Giornale di approfondimento economico della BCC di Buonabitacolo

Nell’area protetta del Parco del Cilento, la speranza è l’agricoltura.

di Tommaso Pellegrino, presidente del Parco nazionale del Cilento Vallo di Diano e Alburni.

Vallo della Lucania (SA) – L’agricoltura ed i giovani, una speranza per rilanciare l’area protetta del parco nazionale del Cilento Vallo di Diano e Alburni. Spesso si parla delle opportunità da concedere ai Giovani, della produzione agricola di qualità che va incentivata, della sburocratizzazione; poi, incontro diversi ragazzi, che per la “solita burocrazia” non possono avere il nulla osta per avviare una nuova attività agricola in diverse aree del Parco in quanto non hanno ancora il titolo di imprenditori agricoli definitivo, ma provvisorio (obbligatorio per i primi due anni). Ecco dunque una risposta concreta. Ieri nel Consiglio Direttivo dell’Ente Parco, abbiamo approvato all’unanimità una importante delibera che consentirà anche ai Giovani, e non solo, che vivono nell’area protetta del Parco del Cilento, e che vogliono intraprendere un’attività agricola, di poterlo fare anche se in possesso di un titolo provvisorio, ovviamente inserendo gli opportuni provvedimenti per evitare speculazioni. Finalmente chi vuole fare agricoltura nell’area Parco avrà le stesse opportunità di chi vive al di fuori dello stesso.
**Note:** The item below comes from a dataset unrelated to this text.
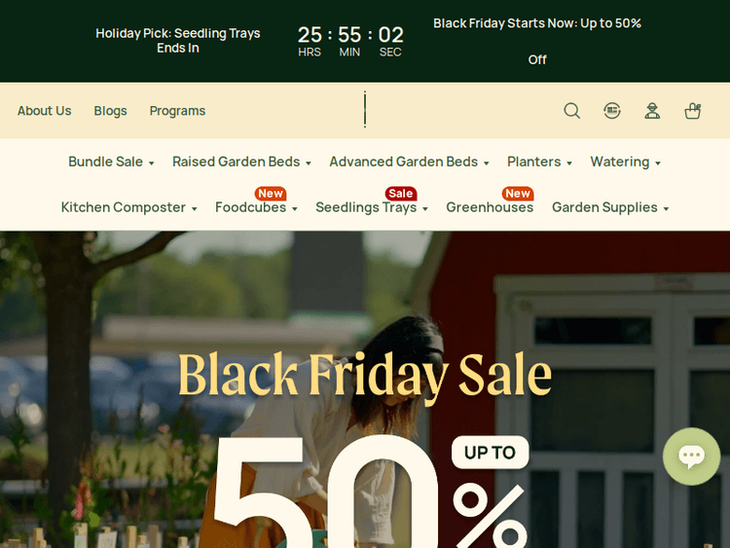Click the New badge above Foodcubes
This screenshot has width=730, height=548.
(x=271, y=194)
Abbiamo più volte sostenuto che dobbiamo aumentare i vincoli per chi vuole fare speculazioni, ma dobbiamo aiutare le persone perbene che valorizzano e investono sul Territorio. La delibera approvata va esattamente in questa direzione, senza proclami, ma un atto concreto. Il Parco deve essere un’opportunità non un limite e continueremo a dimostrarlo. Grazie all’intero Consiglio Direttivo per aver approvato all’unanimità e con decisione questo importante provvedimento.